A relatively rare type of skin malignancy that tends to afflict elderly people or, especially, those with an abnormal immune system as in AIDS. Kaposi sarcoma is a highly vascular (“angioblastic”) tumor of the skin characterized by soft purplish plaques and papules that form nodules which typically start on the feet and ankles and then slowly spread across the skin of the legs, hands and arms. In AIDS patients, these tumors can also develop internally and cause severe internal bleeding.
The treatment depends on the severity of the tumor. Low dosages of radiation therapy can be effective in treating mild cases of Kaposi sarcoma. However, in more severe cases, anti-cancer drugs may be used to slow the spread of the tumor.

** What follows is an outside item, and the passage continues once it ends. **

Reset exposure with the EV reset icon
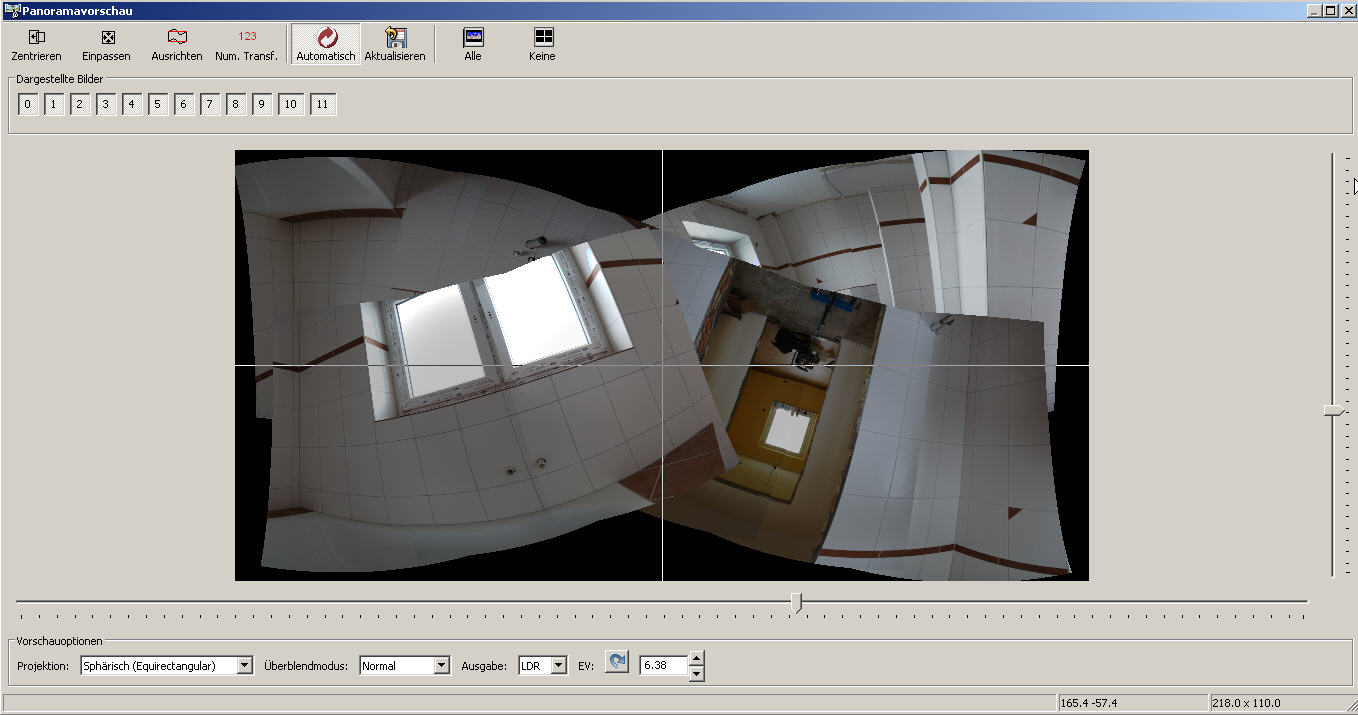[x=617, y=662]
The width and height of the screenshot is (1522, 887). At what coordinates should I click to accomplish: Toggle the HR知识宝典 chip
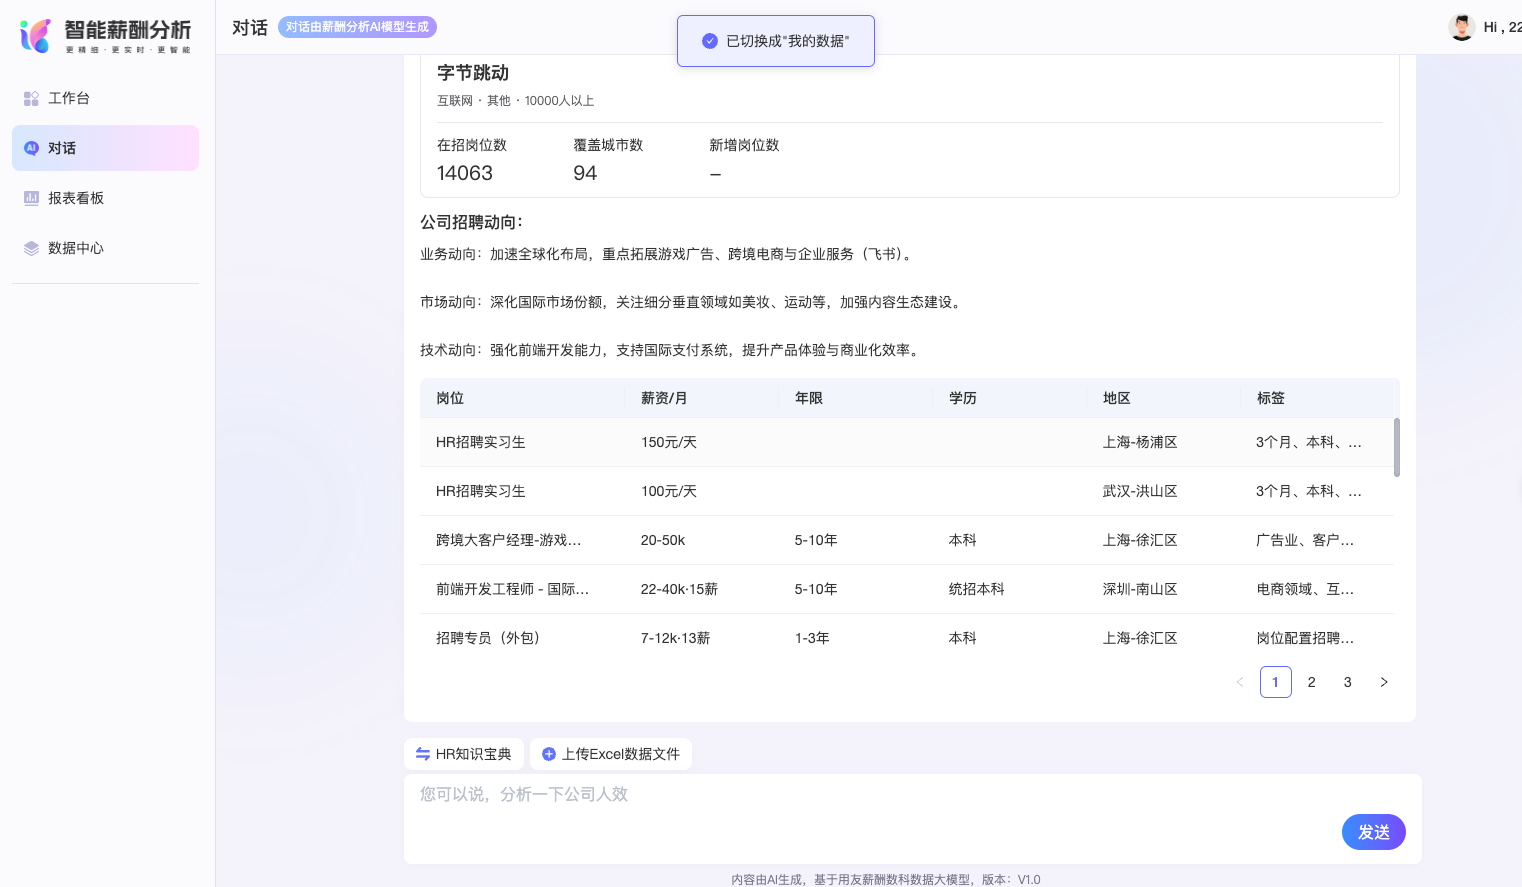[x=463, y=753]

The tumor was first described in 1872 by the dermatologist Moritz Kaposi (Moritz Kaposi Kohn) (1837-1902). Born in Austro-Hungary, Kaposi first identified this skin cancer in older Italian and Eastern European Jewish men.
Kaposi sarcoma is now far more common and spreads more aggressively through the body among patients with AIDS. Because of the AIDS epidemic, Kaposi sarcoma left its obscure oncologic niche and entered into daily usage during in the 1990s.
Kaposi sarcoma is caused by a herpes virus – human herpesvirus 8 (HHV-8). This virus may be transmitted by kissing. Among gay men infected with HHV-8 but without Kaposi sarcoma, the virus was found in one study in 30% of saliva samples and mouth swabs compared to only 1% of anal and genital samples and, when present, the levels of the virus were much higher in saliva than in semen. Gay men who engage in “deep kissing” – kissing that involves much contact with saliva – thus seem to be at higher risk of catching the virus and developing Kaposi sarcoma. It may therefore be relevant that HHV-8 is closely related to the Epstein-Barr virus, the cause of infectious mononucleosis, which can be transmitted by kissing.
The disease is also called Kaposi's sarcoma but Kaposi sarcoma is preferred since Dr. Kaposi described the tumor but did not possess it.